11/04/2011

Nivelar por baixo

Autor: Ulisses César Martins de Sousa

Mantidos intactos os balizamentos institucionais da democracia inscritos na Constituição, legislações específicas podem e devem ser atualizadas. Seja para adequarem-se a uma nova realidade ou a fim de refletir de maneira correta princípios da própria Carta.

A Lei da Ficha Limpa é um desses casos. A percepção, pela opinião pública, de que as imunidades criadas para proteger a atuação de representantes do Legislativo tinham sido desvirtuadas, e passaram a servir de blindagem para corruptos e criminosos de vários outros naipes, gerou uma mobilização de grupos organizados da sociedade que desaguou no projeto desta lei. Com ela, tornam-se mais estreitos os filtros para impedir de disputar cargos eletivos donos de prontuários policiais, de processos na Justiça e condenados em tribunais de contas.

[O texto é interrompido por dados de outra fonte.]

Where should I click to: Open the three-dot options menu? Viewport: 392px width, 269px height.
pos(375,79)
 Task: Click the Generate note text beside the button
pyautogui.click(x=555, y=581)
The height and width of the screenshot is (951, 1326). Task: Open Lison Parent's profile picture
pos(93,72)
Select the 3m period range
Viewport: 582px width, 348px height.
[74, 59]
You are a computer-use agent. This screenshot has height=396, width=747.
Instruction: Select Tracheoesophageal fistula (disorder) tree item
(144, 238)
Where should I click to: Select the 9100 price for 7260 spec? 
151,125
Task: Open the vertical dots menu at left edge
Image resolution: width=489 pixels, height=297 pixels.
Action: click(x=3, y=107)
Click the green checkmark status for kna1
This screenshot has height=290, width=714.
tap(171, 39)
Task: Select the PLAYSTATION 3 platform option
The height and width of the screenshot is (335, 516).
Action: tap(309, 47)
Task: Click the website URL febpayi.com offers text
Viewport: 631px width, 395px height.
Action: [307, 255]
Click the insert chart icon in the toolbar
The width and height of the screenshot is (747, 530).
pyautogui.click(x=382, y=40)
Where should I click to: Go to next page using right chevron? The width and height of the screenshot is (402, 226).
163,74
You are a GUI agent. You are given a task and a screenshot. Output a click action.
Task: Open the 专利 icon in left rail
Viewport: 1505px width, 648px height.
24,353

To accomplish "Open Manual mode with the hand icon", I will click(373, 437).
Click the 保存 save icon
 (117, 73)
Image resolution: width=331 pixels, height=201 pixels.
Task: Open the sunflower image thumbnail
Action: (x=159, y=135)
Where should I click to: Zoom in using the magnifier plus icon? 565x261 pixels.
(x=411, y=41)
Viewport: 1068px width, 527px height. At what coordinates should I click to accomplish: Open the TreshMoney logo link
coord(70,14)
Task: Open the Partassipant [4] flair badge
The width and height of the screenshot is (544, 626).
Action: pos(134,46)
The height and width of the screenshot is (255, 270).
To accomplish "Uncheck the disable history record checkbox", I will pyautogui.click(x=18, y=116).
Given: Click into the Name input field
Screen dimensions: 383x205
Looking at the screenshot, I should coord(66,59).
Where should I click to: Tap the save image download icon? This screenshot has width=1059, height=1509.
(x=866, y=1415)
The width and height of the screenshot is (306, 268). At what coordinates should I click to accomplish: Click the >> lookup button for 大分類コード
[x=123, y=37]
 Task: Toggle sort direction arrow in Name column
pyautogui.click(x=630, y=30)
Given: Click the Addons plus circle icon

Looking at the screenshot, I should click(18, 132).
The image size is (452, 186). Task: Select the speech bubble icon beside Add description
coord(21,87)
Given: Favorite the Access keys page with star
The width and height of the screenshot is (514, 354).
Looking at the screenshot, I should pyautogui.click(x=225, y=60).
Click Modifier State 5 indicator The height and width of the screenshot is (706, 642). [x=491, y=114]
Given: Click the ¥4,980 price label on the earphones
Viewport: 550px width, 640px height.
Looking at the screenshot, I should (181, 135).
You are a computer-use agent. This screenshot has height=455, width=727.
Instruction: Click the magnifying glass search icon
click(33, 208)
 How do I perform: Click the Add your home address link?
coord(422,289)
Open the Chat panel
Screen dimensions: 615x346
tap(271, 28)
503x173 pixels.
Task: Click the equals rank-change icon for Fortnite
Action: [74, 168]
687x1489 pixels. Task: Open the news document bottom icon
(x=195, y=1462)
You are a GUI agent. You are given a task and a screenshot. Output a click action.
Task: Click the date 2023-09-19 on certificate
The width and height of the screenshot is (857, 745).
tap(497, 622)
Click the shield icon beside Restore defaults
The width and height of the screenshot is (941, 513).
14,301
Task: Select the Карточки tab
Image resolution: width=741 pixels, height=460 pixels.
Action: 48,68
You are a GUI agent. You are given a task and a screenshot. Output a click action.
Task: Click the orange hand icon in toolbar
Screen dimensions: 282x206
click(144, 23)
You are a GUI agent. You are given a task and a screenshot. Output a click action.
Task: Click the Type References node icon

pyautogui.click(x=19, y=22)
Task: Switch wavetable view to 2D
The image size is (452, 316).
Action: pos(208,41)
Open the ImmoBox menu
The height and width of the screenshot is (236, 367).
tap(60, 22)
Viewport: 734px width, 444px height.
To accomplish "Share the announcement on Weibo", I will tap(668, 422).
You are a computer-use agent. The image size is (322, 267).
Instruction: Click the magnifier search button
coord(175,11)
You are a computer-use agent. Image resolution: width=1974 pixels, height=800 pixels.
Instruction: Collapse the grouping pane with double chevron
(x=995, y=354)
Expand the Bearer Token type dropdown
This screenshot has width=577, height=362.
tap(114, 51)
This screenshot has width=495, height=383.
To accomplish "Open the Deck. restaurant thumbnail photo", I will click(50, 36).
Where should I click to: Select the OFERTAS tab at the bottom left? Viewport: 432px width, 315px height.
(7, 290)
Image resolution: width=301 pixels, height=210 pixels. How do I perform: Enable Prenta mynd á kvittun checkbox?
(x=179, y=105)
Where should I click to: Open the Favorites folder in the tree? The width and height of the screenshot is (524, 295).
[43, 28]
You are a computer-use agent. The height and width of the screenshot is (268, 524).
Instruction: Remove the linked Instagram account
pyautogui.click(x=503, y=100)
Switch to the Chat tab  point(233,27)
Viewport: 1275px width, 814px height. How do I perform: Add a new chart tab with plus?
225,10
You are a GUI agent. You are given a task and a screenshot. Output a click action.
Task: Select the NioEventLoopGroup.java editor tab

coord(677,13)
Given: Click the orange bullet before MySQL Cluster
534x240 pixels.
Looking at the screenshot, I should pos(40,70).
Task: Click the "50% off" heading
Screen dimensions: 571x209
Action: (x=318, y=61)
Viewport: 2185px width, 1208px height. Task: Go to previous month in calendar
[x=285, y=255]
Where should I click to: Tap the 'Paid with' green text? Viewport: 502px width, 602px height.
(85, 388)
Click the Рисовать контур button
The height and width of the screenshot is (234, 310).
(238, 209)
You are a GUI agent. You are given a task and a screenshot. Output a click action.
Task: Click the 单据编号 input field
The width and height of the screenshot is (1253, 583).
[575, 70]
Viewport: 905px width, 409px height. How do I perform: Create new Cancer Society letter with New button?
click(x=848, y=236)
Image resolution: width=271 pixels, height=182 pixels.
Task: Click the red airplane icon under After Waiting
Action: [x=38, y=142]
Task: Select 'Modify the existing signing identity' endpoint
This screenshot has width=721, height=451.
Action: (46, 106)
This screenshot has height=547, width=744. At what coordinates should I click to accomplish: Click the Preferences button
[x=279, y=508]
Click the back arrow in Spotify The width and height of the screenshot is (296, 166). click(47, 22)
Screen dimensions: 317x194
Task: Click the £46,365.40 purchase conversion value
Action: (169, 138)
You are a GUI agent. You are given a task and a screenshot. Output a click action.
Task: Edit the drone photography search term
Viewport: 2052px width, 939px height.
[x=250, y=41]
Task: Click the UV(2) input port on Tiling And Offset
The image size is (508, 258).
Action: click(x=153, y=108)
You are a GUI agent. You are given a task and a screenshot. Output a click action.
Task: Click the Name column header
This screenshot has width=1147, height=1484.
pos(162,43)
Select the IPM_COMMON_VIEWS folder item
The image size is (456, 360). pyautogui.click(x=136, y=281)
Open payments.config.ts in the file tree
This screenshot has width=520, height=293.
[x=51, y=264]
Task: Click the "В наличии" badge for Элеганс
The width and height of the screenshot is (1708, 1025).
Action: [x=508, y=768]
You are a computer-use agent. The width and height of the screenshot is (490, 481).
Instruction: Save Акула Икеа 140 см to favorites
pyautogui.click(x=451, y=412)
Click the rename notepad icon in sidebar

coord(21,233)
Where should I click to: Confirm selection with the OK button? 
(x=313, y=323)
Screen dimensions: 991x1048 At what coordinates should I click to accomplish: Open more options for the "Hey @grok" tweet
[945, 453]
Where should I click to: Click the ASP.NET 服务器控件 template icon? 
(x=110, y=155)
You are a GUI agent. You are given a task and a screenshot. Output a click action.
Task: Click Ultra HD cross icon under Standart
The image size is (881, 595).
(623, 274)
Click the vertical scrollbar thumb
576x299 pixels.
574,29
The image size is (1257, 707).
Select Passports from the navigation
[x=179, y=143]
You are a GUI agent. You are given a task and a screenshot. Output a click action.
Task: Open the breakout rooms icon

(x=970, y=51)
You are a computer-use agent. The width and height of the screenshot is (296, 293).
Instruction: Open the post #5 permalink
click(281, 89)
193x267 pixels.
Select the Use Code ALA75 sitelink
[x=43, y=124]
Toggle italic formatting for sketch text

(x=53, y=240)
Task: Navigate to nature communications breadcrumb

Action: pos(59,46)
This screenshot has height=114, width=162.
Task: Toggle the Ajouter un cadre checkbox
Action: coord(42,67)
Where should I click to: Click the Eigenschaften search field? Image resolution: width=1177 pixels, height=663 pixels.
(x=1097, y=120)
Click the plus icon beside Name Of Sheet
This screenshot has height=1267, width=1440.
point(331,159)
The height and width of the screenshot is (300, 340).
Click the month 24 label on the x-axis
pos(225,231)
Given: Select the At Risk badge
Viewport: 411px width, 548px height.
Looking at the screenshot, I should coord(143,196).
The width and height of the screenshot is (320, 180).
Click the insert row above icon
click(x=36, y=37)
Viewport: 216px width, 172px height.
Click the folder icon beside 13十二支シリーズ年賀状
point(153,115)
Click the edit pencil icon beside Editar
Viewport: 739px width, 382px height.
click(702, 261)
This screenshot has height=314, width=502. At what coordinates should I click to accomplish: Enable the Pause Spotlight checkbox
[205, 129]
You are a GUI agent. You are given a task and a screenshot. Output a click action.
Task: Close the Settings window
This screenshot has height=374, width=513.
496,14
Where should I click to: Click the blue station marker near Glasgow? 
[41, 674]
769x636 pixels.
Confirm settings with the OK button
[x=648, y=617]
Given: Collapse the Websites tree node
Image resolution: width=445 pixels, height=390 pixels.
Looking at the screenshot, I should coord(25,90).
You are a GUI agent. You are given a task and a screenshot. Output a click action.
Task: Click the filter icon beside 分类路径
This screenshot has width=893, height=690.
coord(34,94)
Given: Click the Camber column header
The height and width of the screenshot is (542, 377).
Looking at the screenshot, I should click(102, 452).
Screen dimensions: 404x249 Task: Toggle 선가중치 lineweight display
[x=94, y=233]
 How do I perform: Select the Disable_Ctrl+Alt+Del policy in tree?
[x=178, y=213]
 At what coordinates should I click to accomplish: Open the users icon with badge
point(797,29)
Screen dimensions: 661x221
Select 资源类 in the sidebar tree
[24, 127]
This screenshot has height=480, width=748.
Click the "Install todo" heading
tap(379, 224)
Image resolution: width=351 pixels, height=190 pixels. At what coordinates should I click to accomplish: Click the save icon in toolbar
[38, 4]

Outro exemplo - este, de atropelamento da Constituição - é a discriminação feita contra os meios eletrônicos de imprensa. Por uma circunstância técnica - TV e rádio usam ondas eletromagnéticas que não podem interferir uma nas outras -, o Estado concede e administra a exploração desses canais. A distorção está em a legislação eleitoral, em nome disso, cercear a cobertura das eleições feita pelas emissoras.

É por isso que, com alguma facilidade, candidatos de legendas nanicas conseguem vetar debates em rádios e TVs para os quais não foram convidados. Em nome de uma discutível ideia de igualitarismo compulsório na realização de debates, deixa-se de promover o conflito de propostas entre os candidatos favoritos. Com isso perde o eleitor, deteriora-se a própria qualidade do processo eleitoral.

Deve-se repetir sem descanso: o fato de o Estado administrar a exploração dos canais de distribuição de som e imagem não lhe dá direito de suprimir a liberdade de expressão e de imprensa, garantida pela Constituição, intervindo no conteúdo da programação de rádios e TVs em período eleitoral. É do interesse jornalístico, e da ética, das próprias emissoras profissionais fazer qualquer cobertura a mais objetiva e isenta possível. Importa é prestar um serviço de qualidade.

Há quem argumente, a favor da censura da Justiça eleitoral, que, sem ela, rádios e TVs de propriedade de políticos seriam incontroláveis e daninhos cabos eleitorais. Aceitar o raciocínio significa nivelar por baixo o jornalismo destes meios. Se existe o risco da distorção, que ela seja tratada como de fato é: um desvio criminoso das finalidades dos veículos. A própria denúncia do mau uso de uma emissora, com fins político-eleitorais, já funciona como inibidor. O que não faz sentido é tratar todo o jornalismo de rádio e TV brasileiro com base em distorções típicas de regiões menos desenvolvidas.

Há situações ridículas - para se dizer o mínimo - em que programas de humor evitam se inspirar na rica temática eleitoral porque juízes dão uma interpretação excessivamente elástica a um dispositivo da lei que visa a coibir o uso de trucagens e outros recursos por políticos interessados em alvejar adversários nos meios de comunicação. Enquanto a política e eleições são fonte copiosa de inspiração de programas de humor nos Estados Unidos, por exemplo, os programas congêneres brasileiros, em período eleitoral, parecem ser de um país sob ferrenha ditadura. É tamanha a obtusidade na aplicação das regras que até mesmo os sites das emissoras estão enquadrados em idênticos dispositivos draconianos.

Já passou da hora de a constitucionalidade da legislação eleitoral ser questionada como o foi a da Lei de Imprensa.